With the release of Mojo 25.7, a number of changes were introduced, most notably around UnsafePointer and explicit origins. These updates allow us to simplify the previously proposed design.

Updated Model

DataContainer remains unchanged and continues to take a MutOrigin parameter. We now introduce a new MatrixImpl struct, parameterized by:

• dtype: DType
• own_data: Bool, this let's us prevent a lot of potential errors using the where clause in Mojo.

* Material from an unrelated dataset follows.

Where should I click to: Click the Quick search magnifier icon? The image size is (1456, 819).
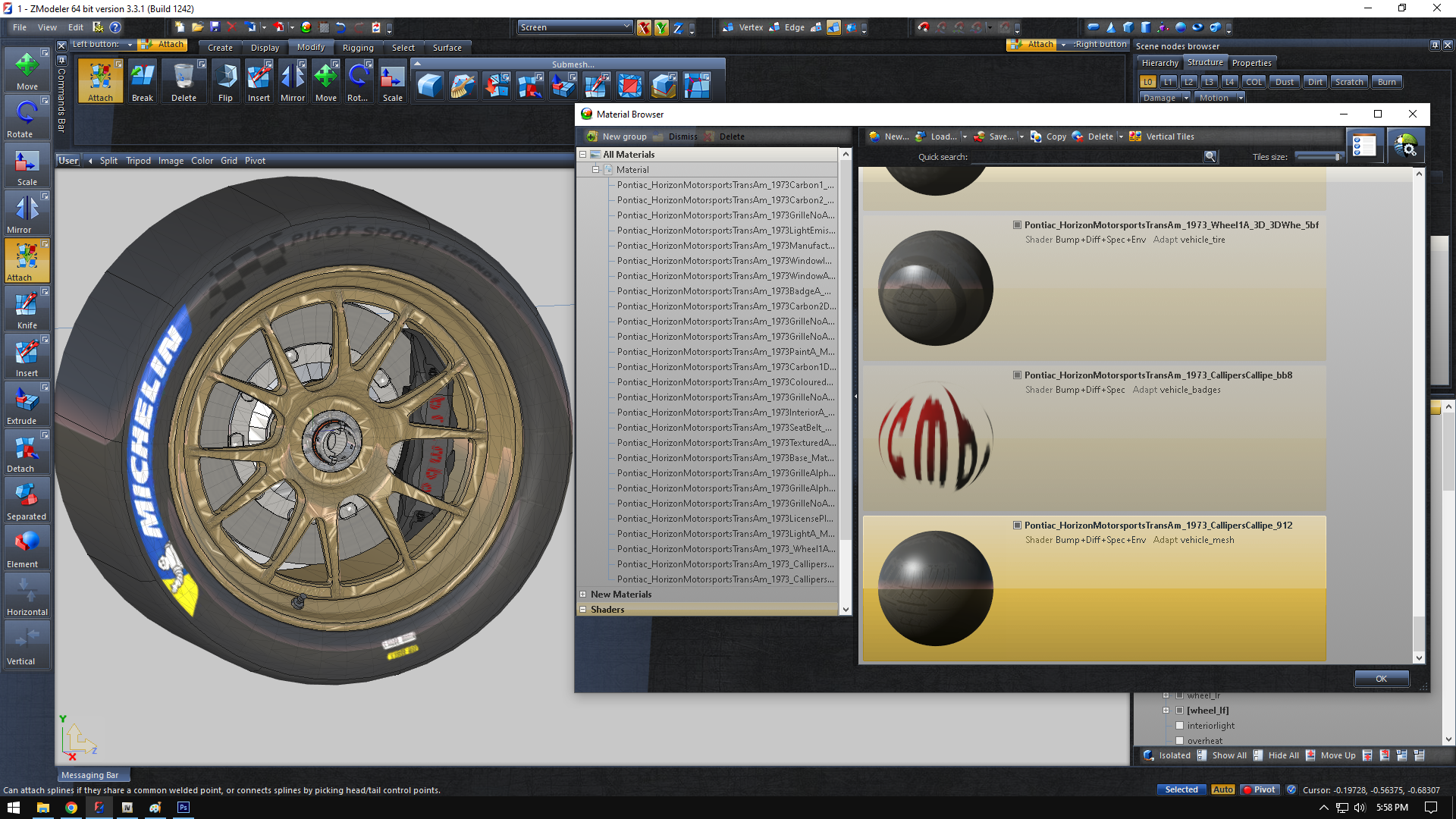point(1210,157)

Although where is still WIP and can't be used extensively yet.
• origin: MutOrigin, this origin parameter ties up the origin of Matrix instance and that of the DataContainer making sure that compiler can track the origin of owned instances and views correctly.

struct MatrixImpl[
    dtype: DType = DType.float64,
    *,
    own_data: Bool,
    origin: MutOrigin,
](Copyable, Movable, Sized, Stringable, Writable):

    comptime IteratorType[
        is_mutable: Bool, //,
        matrix_origin: MutOrigin,
        iterator_origin: Origin[is_mutable],
        forward: Bool,
    ] = _MatrixIter[dtype, matrix_origin, iterator_origin, forward]
    alias width: Int = simd_width_of[dtype]() 
    var _buf: DataContainer[dtype, origin]
    var shape: Tuple[Int, Int]
    var size: Int
    var strides: Tuple[Int, Int]
    var flags: Flags

Type Aliases

We define the following aliases for convenience:

alias Matrix = MatrixImpl[_, own_data=True, origin = MutOrigin.external

alias MatrixView[dtype: DType, origin: MutOrigin] = MatrixImpl[
    dtype, own_data=False, origin=origin
]

• Matrix: Owns its data and is the primary type exposed to users.
• MatrixView: References the data of a parent Matrix and is parameterized by that matrix’s origin.
• All newly created Matrix instances use MutOrigin.external.

Example: Row View Method

A method returning a view of a matrix row in this model looks like:

    fn get[
        is_mutable: Bool, //, view_origin: Origin[is_mutable]
    ](ref [view_origin]self, x: Int) raises -> MatrixView[
        dtype, MutOrigin.cast_from[view_origin]
    ] where Self.own_data == True:
        if x >= self.shape[0] or x < -self.shape[0]:
            raise Error(
                String("Index {} exceed the row number {}").format(
                    x, self.shape[0]
                )
            )

        var x_norm = self.normalize(x, self.shape[0])
        var new_data = DataContainer[dtype, MutOrigin.cast_from[view_origin]](
            ptr=self._buf.get_ptr().unsafe_origin_cast[
                MutOrigin.cast_from[view_origin]
            ]()
            + x_norm * self.strides[0]
        )
        var row_view = MatrixView[dtype, MutOrigin.cast_from[view_origin]](
            shape=(1, self.shape[1]),
            strides=(self.strides[0], self.strides[1]),
            data=new_data,
        )
        return row_view^

Function signature

To accept either owned or view types in some function, we can use

fn function[dtype: DType](x: MatrixImpl[dtype, **_]):
    pass

To accept only owned matrices:

fn function[dtype: DType](x: Matrix[dtype]):
    pass

and to accept only matrix views:

fn function[dtype: DType](x: MatrixView[dtype, **_]):
    pass

This ensures that functions cannot accidentally mix owned Matrix instances with non-owned MatrixView instances.